All that is needed to make the system work is to download the free Definitive Technology app to your desired devices: the iOS app is available through the App Store, the Android app through Google Play, the Kindle Fire app through Amazon, and lastly the Windows app for your PC, located on the Play-Fi website. (I used Definitive’s own Play-Fi app, but a generic DTS app is also available.) Play-Fi is technically AirPlay-compatible for use with Mac-based systems; however, Definitive Technology made the executive decision not to include this functionality, so the Wireless Collection will not work with OS X Mac computers.
Streamed sources from your phone or tablet can include the music stored on it and one of the streaming services available through the iOS app.
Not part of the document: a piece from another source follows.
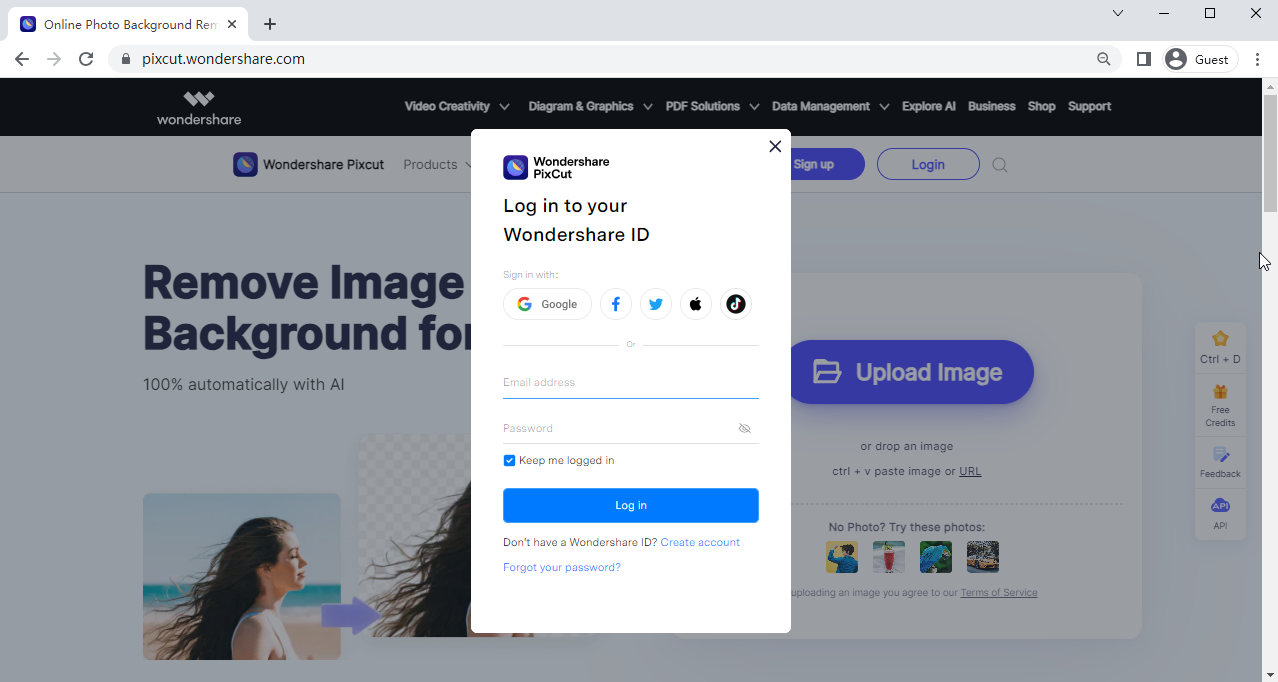Sign in with Twitter icon
Viewport: 1278px width, 682px height.
tap(656, 304)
At the time of this writing, there are four music services available for the iOS app: Deezer, KKBOX, Pandora, and Songza. I must be out of touch here because I’m familiar with only one of those services. Can you guess which one? I felt better when I started researching the other streaming services. Deezer has not launched yet, so I will give myself a pass on that one. KKBOX is Asia’s leading streaming service, and Songza is a free service with no audio ads. Its business model is to pick the right music for you depending on the occasion or mood. At this time, these are the only streaming services that will work with a smartphone or tablet, since support is required within the Play-Fi app to make a particular streaming service operate. I suspect additional streaming services will appear over time. [Editor’s note: After the completion of this review, Definitive added support for Spotify Connect. Also, the Android app adds SiriusXM and QQMusic, which are not available through the iOS app.]
Conversely, PC-based computers can stream any service you subscribe to. Since audio operates at the device level, no special application is required for you to log on to your streaming service (for example, TIDAL) and start playing music. From there, it’s up to your computer to direct that music to your Play-Fi device through the Play-Fi application.
Both the W9 and W7 are active speakers that share a similar look, which includes a solid aluminum base that houses four buttons for source selection, volume up, volume down, and play/pause functionality. Acoustically transparent fabric surrounds the speaker’s four sides, and a glossy black top panel rounds out the exterior. I installed the W9, the flagship model of this duo, in my home office. Its design includes two forward-firing, one-inch aluminum dome tweeters and 5.25-inch woofers, along with two side-firing two-inch full-range drivers. Each driver has its own dedicated amplifier; each of the two woofers gets a 70-watt amplifier, while the tweeters and full-range drivers get a 10-watt amplifier. Singularly, that may not seem like much, but its sum is a respectable amount of power. The W9 is 7.5 inches high, 16.6 inches wide, and 7.3 inches deep.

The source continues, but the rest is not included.